▸ **What needs to be done**
Copy every line of the records below without changing anything.

Collection entries:
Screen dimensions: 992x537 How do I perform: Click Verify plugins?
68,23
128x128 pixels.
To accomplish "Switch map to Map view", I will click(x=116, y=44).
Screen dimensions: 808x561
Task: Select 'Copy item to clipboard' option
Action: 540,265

▸ **Exercise output**
Screen dimensions: 992x537 How do I perform: Click Verify plugins?
68,23
128x128 pixels.
To accomplish "Switch map to Map view", I will click(x=116, y=44).
Screen dimensions: 808x561
Task: Select 'Copy item to clipboard' option
Action: 540,265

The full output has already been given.